迎撃用の特別製闇人間が無駄になってしまい、ワタシとしては少々ガッカリである。
それはそれとして、この日、ワタシは王城内に用意された自分の部屋で、ヘルムス様、グレイシア様の二人と一緒にお茶会の練習をしていた。
その中で、グレイシア様がやや唐突に話題へ出したのが、お披露目会とやらにワタシとヘルムス様が出て欲しいと言うお誘いだった。
「順に説明いたします。ミーメ様」
「お願いします」
とりあえず、ワタシは背筋を正して話を聞く態勢を取った。
「此処で言うお披露目会と言うのは、前年に王城の騎士団または魔術師団に入団した者を対象とした行事でございます」
グレイシア様曰く。
王城に勤める為には、貴族院を卒業するか、貴族院卒業生と同程度の実力があると示した上で、厳しい試験を突破しなければいけないらしい。
で、その厳しい試験を突破した後は、それぞれの配属先での訓練や指導によって徹底的に揉まれるわけなのだが……。
騎士団と魔術師団の新人に限っては、一年ちょっと揉まれた後に、今度行うお披露目会と言うものへの参加が義務付けられているらしい。

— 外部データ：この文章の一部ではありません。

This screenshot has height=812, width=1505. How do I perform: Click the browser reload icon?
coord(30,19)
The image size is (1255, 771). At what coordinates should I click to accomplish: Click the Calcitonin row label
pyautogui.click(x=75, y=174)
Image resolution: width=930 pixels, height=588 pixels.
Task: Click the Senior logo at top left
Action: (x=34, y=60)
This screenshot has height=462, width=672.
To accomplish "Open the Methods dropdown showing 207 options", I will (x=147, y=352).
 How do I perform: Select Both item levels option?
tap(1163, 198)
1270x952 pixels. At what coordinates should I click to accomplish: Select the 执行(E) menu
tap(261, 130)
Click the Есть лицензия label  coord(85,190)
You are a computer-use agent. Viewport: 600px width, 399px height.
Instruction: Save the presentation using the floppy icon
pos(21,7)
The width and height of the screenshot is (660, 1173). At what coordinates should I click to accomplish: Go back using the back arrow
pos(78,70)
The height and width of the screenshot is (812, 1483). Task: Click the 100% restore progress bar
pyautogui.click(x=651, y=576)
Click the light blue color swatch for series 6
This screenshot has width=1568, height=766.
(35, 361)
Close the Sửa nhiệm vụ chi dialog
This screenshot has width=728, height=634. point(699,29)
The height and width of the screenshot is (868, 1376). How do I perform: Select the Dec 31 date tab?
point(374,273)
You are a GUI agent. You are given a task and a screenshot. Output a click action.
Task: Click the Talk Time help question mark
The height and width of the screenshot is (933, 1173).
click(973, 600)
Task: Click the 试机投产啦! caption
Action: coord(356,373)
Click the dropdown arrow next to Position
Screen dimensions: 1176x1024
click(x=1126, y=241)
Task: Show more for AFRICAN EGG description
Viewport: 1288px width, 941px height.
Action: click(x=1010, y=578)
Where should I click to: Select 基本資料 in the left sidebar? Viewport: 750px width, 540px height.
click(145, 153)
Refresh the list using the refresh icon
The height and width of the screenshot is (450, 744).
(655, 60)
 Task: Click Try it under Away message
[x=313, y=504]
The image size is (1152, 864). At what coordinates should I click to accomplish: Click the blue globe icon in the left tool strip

「真っ当に成長しているならば、何と言う事の無いお披露目会でございます。上司の指示通りに素早く鎧を身に付けたり、一糸乱れぬ行軍を披露したり、剣舞や魔術を観客に見せつけたりと、己の一年間を陛下を含む上役の方々に見てもらうだけでございますので」
「真っ当なら、ですか」
「ええ。真っ当なら、です」
ああうん、既に嫌な予感と言うか、流石は貴族と言うか、そんな感じの気配を覚えている。
そして、そんなワタシの予感は正しかった。
「ですが、真っ当ではない場合。つまり、周囲より少し抜きん出ているからと調子に乗っている騎士や、人より多少強力な魔術が使えると鼻にかけている魔術師にとっては地獄の行事になります。とても名誉ある事に、実力を試す場として、宮廷魔術師と一対一で戦う場が与えられるのですから」
どうやら、お披露目会と言うのは、一部の心をへし折っておくべき人間を分からせるためのイベントでもあるらしい。
「それでワタシとヘルムス様に参加要請ですか」
「ええ、その通りです」
そして、今年に限っては、その心をへし折る役がワタシとヘルムス様であるらしい。
……。ちょっと考える。
うんまあ、ワタシが選ばれるのは分かる。
宮廷魔術師で、平民で、外見も実年齢も年下で、若干の偏見もある発言だが……彼らが馬鹿にしていたであろう闇属性の魔術師なのだから。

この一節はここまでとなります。